Btw. Hasn't Ryanair rebranded itself? Well actually Ryanair has rebranded itself last year and gone away from so "very yellow" ,which for years has defined the airline's brand as cheap and indicative of low cost. Now it's a calmer blue and a reduced amount of bright yellow in their branding. However, as seen on the website from this year, they have not completely gone away from the yellow, but it has become much more controlled. Low fares. Made simple. Is the new slogan where the word "cheap", which was used regularly before. "Cheap" is to the ears a cheaper word. Well, it wasn't rebranding that this post was supposed to be about, so that will have to be another talk 🙂
Originally, most websites were simply an online business card for companies, with the option of brief text-based information and, most importantly, contact details for people to call. Over the years, functionality has become more sophisticated, now taking into account customers' wishes to buy and receive a high level of service online.
We buy more and more online. Back in 2007, total online sales were not very high. And on top of that, customers today expect a high user experience, online care if you will, so they can handle and get answers to questions online themselves. Chat or other support features.
All these new functionality requirements place even greater demands on a website's performance. A poor website will result in visitors abandoning it, which will lead to a loss of converting, with the possibility of sales and increased revenues. It is therefore clear that optimising a website's functionality for today's user experience will meet customer expectations, which is crucial for any business' success online.
Before the iPhone, optimising a website for mobile was a low priority, but today it's paramount. About 50% of the adult population owns a smartphone (I think that's even a low number) and they actively use it to find solutions to their problems. According to media, about 29 % of the total search query is done on mobile devices. Plus a recent Google study found that 75% of mobile searches triggered a follow-up action from the user, such as a phone call, shop visit or purchase.
It should be a given nowadays that the website is mobile friendly and adapts to the size and device type of the user. Mobile, tablet, etc. Fully functional on all types of devices.
Traditionally, companies have provided the same online experience regardless of the person viewing it.
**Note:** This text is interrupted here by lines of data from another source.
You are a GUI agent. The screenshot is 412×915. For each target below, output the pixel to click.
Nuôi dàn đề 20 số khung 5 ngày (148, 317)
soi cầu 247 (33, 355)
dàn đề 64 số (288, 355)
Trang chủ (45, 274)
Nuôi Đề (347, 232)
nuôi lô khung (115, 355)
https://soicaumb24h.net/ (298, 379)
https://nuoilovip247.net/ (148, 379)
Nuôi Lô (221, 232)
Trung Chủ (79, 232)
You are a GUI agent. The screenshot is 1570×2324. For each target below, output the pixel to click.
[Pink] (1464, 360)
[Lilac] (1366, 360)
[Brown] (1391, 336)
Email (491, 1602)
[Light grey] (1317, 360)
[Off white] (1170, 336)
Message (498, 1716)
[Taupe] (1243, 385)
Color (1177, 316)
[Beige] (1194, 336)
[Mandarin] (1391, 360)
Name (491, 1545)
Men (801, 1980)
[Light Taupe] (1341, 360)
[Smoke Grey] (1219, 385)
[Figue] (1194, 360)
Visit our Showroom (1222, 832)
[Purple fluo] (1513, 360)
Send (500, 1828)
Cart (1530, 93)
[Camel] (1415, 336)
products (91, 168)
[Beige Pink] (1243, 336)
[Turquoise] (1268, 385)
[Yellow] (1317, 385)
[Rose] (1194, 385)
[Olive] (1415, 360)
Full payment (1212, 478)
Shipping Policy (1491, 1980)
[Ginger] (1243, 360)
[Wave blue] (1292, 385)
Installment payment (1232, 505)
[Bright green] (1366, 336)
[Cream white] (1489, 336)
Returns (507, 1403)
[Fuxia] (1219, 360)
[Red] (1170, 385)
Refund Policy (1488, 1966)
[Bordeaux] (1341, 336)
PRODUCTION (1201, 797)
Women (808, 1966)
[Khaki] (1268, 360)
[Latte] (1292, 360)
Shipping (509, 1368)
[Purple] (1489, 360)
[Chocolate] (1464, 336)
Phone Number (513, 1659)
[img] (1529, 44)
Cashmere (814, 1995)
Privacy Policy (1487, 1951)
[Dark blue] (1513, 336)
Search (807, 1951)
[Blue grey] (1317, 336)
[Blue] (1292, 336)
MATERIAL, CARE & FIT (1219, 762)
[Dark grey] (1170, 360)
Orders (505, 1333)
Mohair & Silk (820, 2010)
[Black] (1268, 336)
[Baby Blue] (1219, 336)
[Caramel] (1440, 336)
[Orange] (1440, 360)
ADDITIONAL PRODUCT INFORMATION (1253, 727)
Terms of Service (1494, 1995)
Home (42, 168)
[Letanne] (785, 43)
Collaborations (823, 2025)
But in recent years we have seen the emergence of a new trend on certain platforms. Website personalization. This means that the website adapts the content on the screen according to the audience that is watching. An example could be a web shop that uses personalisation by displaying the products that people have shown interest in. The shop then personalises the content by showing recommendations based on interests.
Netflix is also a classic example of personalisation that works brilliantly. Companies provide the opportunity to instantly stream movies and TV shows. Netflix personalizes the user interface by showing recommendations based on their past viewing patterns. This stimulates increased consumption and loyalty. Back in 2007, an option personalization was only fantasy, as at that time it was not yet possible (For the sake of good order, it should just be mentioned that Netflix first possible in Denmark in 2012). Another example is Spotify which also personalizes according to what music you like.
Our own experience of the first years
We have found some from the archives and it is dated 07.11.2007. It was some of the first webdesign we messed with. The layout is simple and classic. It's limited what notes we have from that time, other than we can tell that it did what it was supposed to at the time. The layout is nice and clear and shows a typical website from that time. We also searched for one of the first web shops we made to show this one. It was also back from 2007. The webshop was managed in a Dandomain shop system, where we then made the layout. Unfortunately we could not find any illustrations of this.